Yes, it’s this kind of mummy – the ancient Egyptian kind. Gail explains how they were made, and how they last so long.
In ancient Egypt, when somebody died – somebody like this tomato here (run with it, it makes even less sense in a moment…) – they were buried in a pit in the desert.
Now, the desert was very hot and dry, and they also contained a lot of salt. Which is good, because normally a dead tomato (er… that’s ‘dead body’, right?) ends up looking like this:
…after not very long at all. It begins to rot and decay, really very quickly.
But the salt dries the body out, and it also kills off bacteria. So dead fruit (and bodies) stays remarkably… er… fresh. Fresh, but still dead, of course. This process of drying out and sterilising fruit bodies was to form the basis of making mummies.
Here we are in ancient Egypt, circa 2600BC. The little-known pharaoh Gaz-El Top has, sadly, snuffed it.
Quite reasonably, he’s worried that it might hurt. Fred and Gail quite reasonably contend that he’s dead, and won’t feel a thing.
Which part of Gaz-El’s body has started to rot first, do you think?
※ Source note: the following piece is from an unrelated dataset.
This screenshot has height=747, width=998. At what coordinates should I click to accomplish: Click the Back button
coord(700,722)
His feet? No, don’t be distracted by their historic pong, it’s his innards.
So, out come his liver, kidneys…
He doesn’t look too happy about this, but then, he’s dead. So really, it’s not a worry.
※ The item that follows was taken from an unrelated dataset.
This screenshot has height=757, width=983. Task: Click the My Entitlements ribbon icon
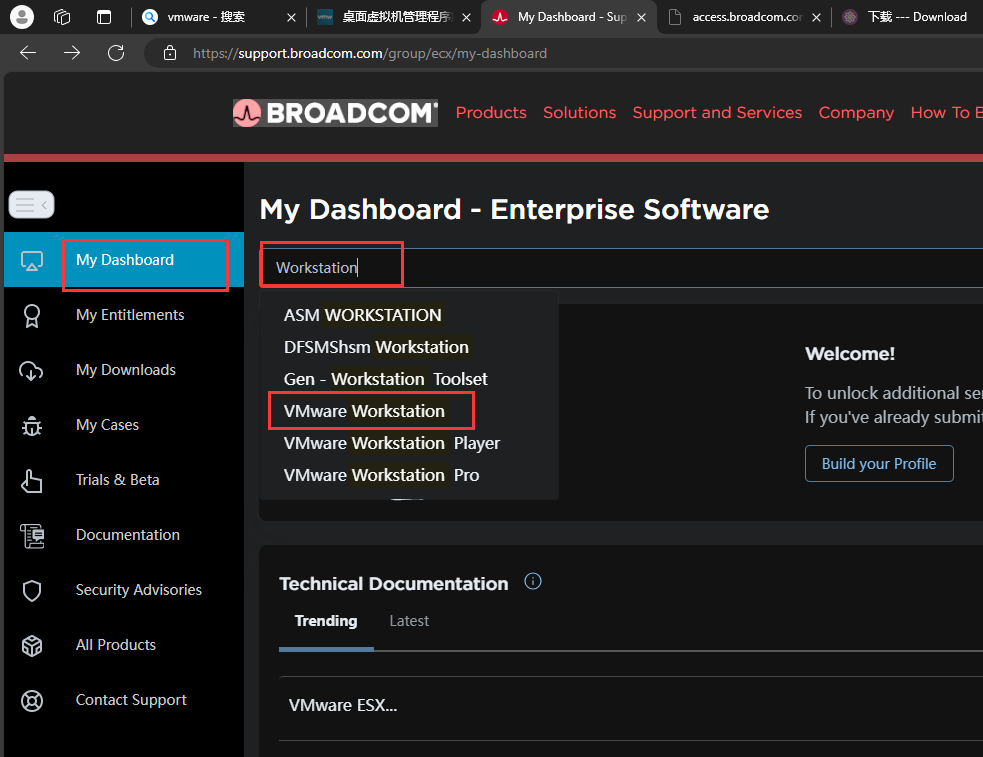click(x=32, y=316)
Out come the spleen, intestines, and heart.
Oh, no, hang on – stick the heart back in. The ancient Egyptians believed that the heart was where a person’s personality is kept. So while most of the gooey rotting innards were removed, the heart was left in the body.
Everything else was shoved in a jar, packed in salt, and buried alongside the body.
The next thing to do was to remove the body’s brain. Shouldn’t take long with Gareth.
For this, the ancient Egyptians used a hook, which was shoved up through the nose and wiggled around to smush the brain up. The hook was then used to drag the brain out through the nose. Sorry if you’re reading this while eating your tea, by the way.
No, Fred, you’re supposed to do that to the body, not the spare skull that’s lying around. Honestly, you can’t get the staff these days.
Next, the body was packed with salt, left to dry out for seventy days, then painted with resin and wrapped in a thousand metres of linen bandages.
And there you go! After all that, your mummy will stay well-preserved for a few thousand years.